◆ Seçilen Bölüm ◆
Sermaye şirketlerinin yapılarına göre, yani anonim şirket ya da limited şirket olmalarına göre, şirket ortaklarının ve kanuni temsilcilerinin vergi idaresine karşı sorumlulukları değişmektedir. Aslında sermaye şirketlerinin ortaklarının sorumluluklarının nerede başladığı ve nerede bittiği, ortakların dışında yönetim kurulu üyelerinin ve şirket müdürlerinin sorumluluğunun bulunup bulunmadığı, ayrı bir yazı olacak kadar detaylı konudur.
Bu yazıda özellikle, sermaye şirketleri ile vergi idaresi arasında vergi alacağının tahsilinde yaşanan ve en çok yargıya taşınan konulardan birisi olan kanuni temsilcilerin sorumluluğunu kaleme alacağız.
Limited Şirketlerde Kanuni Temsilci,
Türk Ticaret Kanununa göre, limited şirketin kanuni temsilcisi, şirket sözleşmesi ile tayin edilmiş müdür sıfatını taşıyan bir veya birden fazla ortak veya tüm ortaklar ya da üçüncü kişiler olabilecektir. Ancak üçüncü kişilere şirketin yönetim ve temsilinin verilebilmesi için ortaklardan en az birinin şirketi yönetim hakkının ve temsil yetkisinin bulunması gerekmektedir.
Buna göre, limited şirket ortakları hakkında Amme Alacaklarının Tahsil Usulü Hakkında Kanun uyarınca yapılacak takip; sermaye hisseleri oranında, Türk Ticaret Kanununu hükümlerine göre tespit edilen kanuni temsilcileri hakkındaki takip ise Amme Alacaklarının Tahsil Usulü Hakkında Kanun uyarınca; amme alacağının tamamından, müşterek ve müteselsil sorumluluk esasına göre yürütülecektir.
Anonim Şirketlerde Kanuni Temsilci,
Yasadaki istisnalar saklı kalmak kaydıyla, anonim şirketin idare ve temsilinin yönetim kurulu tarafından olacağı Türk Ticaret Kanununda hükme bağlanmıştır. Bu itibarla şirketin genel anlamdaki kanuni temsilcisi yönetim kuruludur. Anonim şirketlerin yönetim kurulu ise; esas sözleşmeyle atanmış veya genel kurul tarafından seçilmiş, bir veya daha fazla kişiden oluşur.
Ayrıca yönetim kurulu, esas sözleşmeye konulacak bir hükümle ve düzenlenecek iç yönergeye göre şirketin yönetimi tamamen veya kısmi olarak bir veya birkaç yönetim kurulu üyesine veya üçüncü kişiye devretmeye yetkili kılınabilir. Bu şekilde verilen yetki sonucu yönetimin devredilmesi durumunda kanuni temsilci, yönetim yetkisi devredilen yönetim kurulu üyesi, üyeleri veya üçüncü kişi olmaktadır. Bu kanuni temsilciler; şirketi idare ve temsil yetkisine sahip yönetim kurulu üyeleri, murahhas müdürler ve tasfiye memurlarıdır.

◆ İncelenecek Satırlar ◆
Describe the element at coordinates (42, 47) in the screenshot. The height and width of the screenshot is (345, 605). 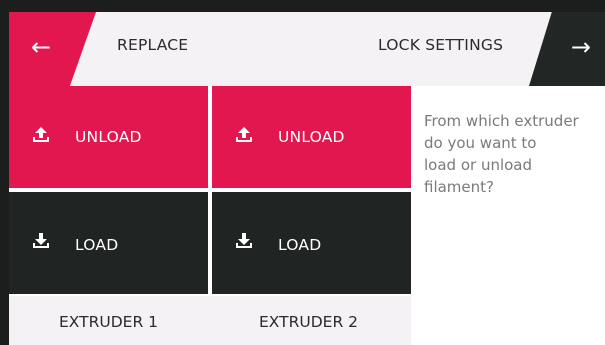
I see `arrow-left-icon: ←` at that location.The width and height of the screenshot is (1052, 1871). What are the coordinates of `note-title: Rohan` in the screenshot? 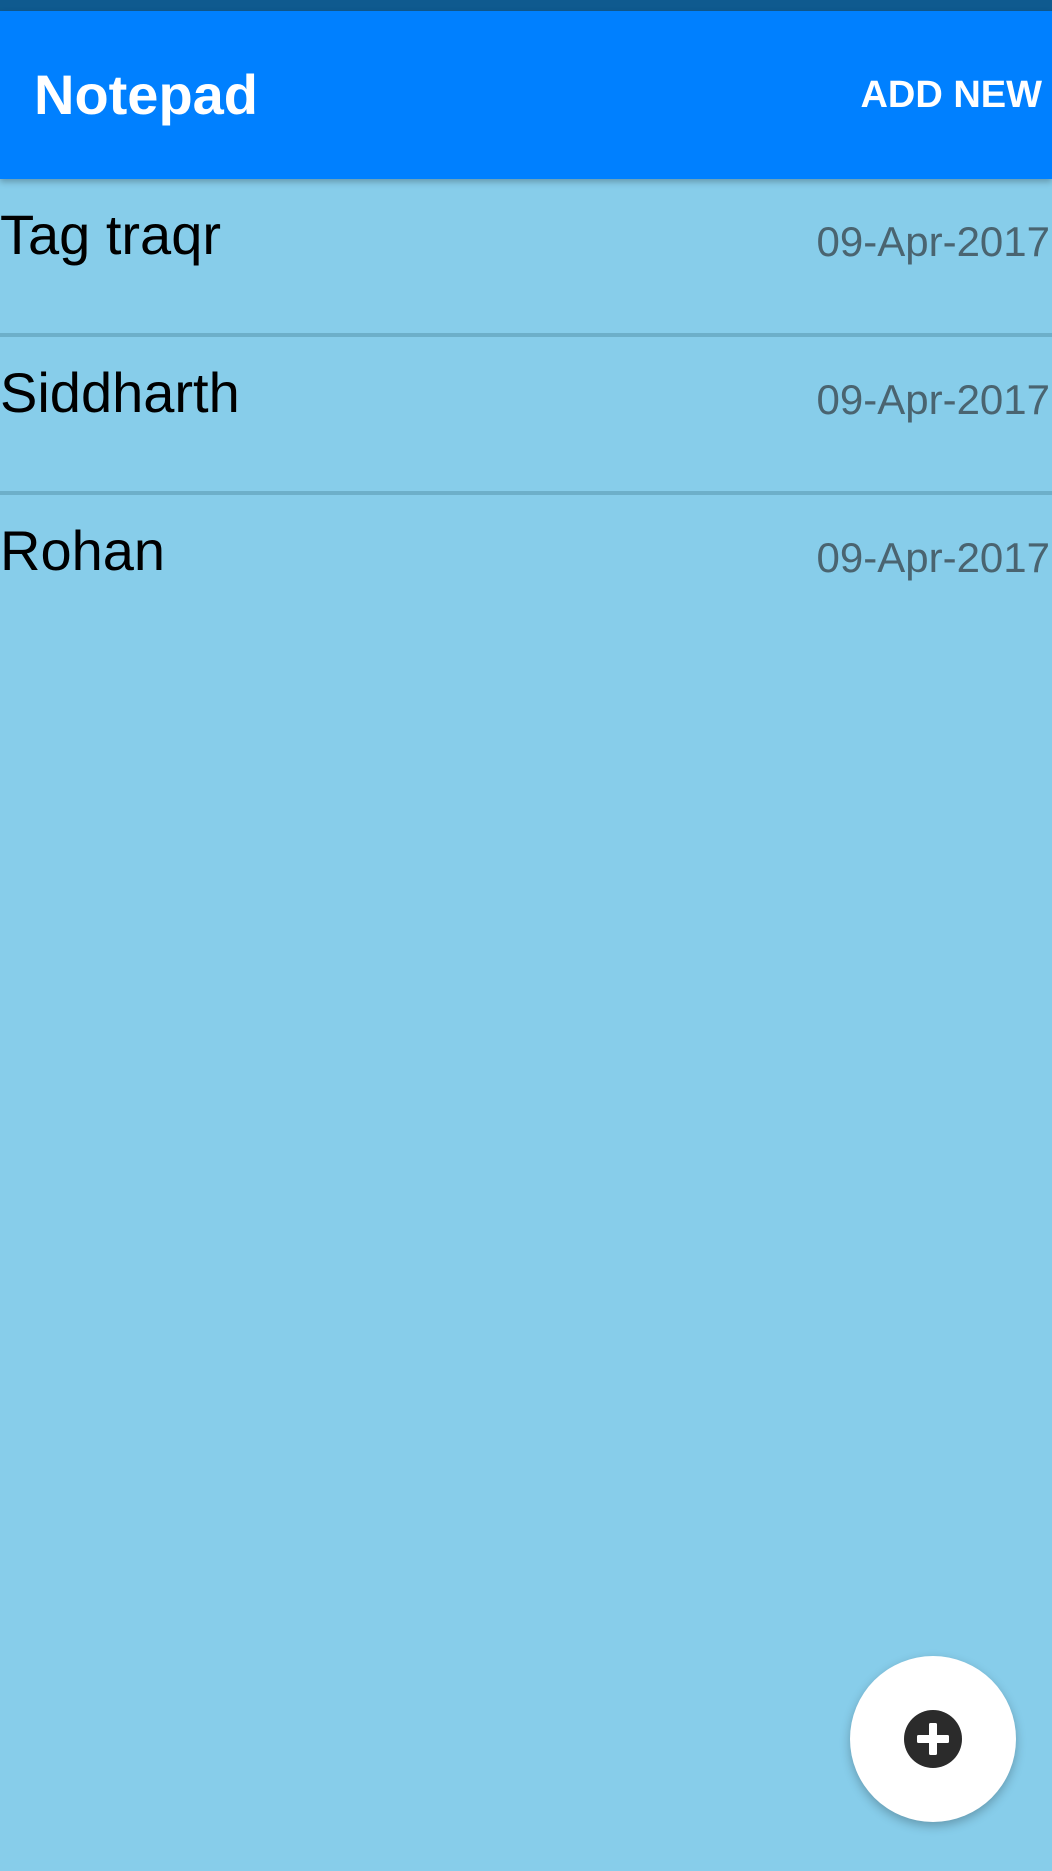 It's located at (83, 550).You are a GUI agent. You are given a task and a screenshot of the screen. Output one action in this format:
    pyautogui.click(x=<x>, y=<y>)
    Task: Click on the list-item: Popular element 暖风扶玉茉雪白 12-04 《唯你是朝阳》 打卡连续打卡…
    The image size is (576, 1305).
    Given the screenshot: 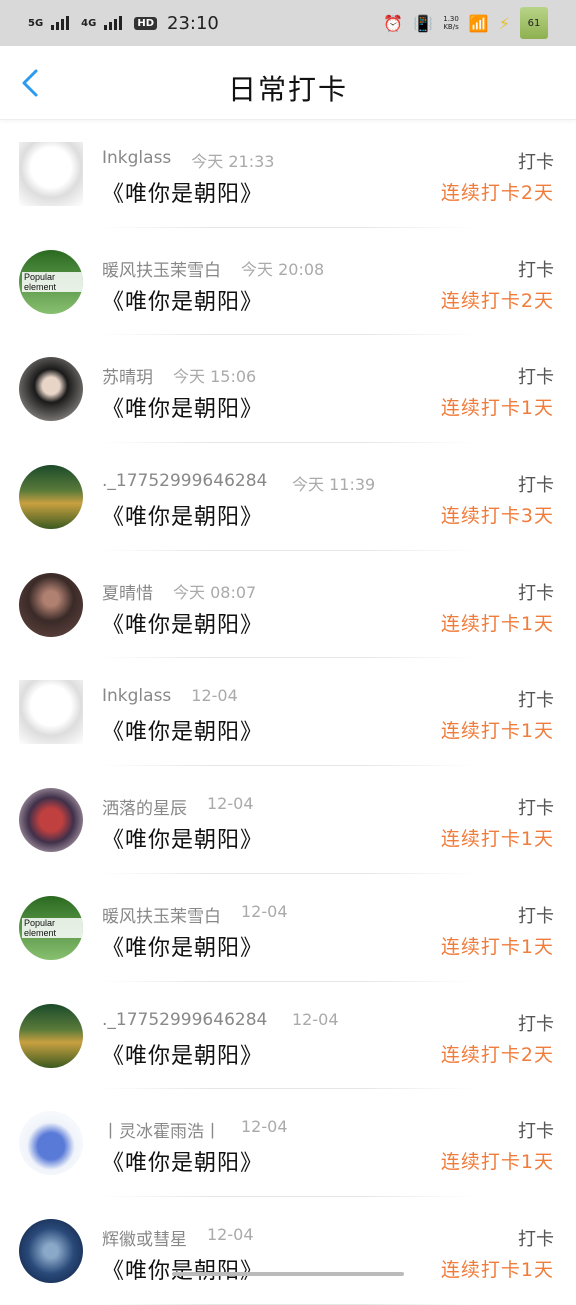 What is the action you would take?
    pyautogui.click(x=288, y=928)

◆ Görev ◆
Kanuni temsilcilerle ilgili metinde "Anonim Şirketlerde Kanuni" ile başlayıp "fazla kişiden oluşur." dahil olmak üzere oraya kadar süren bölümü, "genel kurul" yerine "ortaklar kurulu" koyarak yeniden yaz.

◆ Çözüm ◆
Anonim Şirketlerde Kanuni Temsilci,
Yasadaki istisnalar saklı kalmak kaydıyla, anonim şirketin idare ve temsilinin yönetim kurulu tarafından olacağı Türk Ticaret Kanununda hükme bağlanmıştır. Bu itibarla şirketin genel anlamdaki kanuni temsilcisi yönetim kuruludur. Anonim şirketlerin yönetim kurulu ise; esas sözleşmeyle atanmış veya ortaklar kurulu tarafından seçilmiş, bir veya daha fazla kişiden oluşur.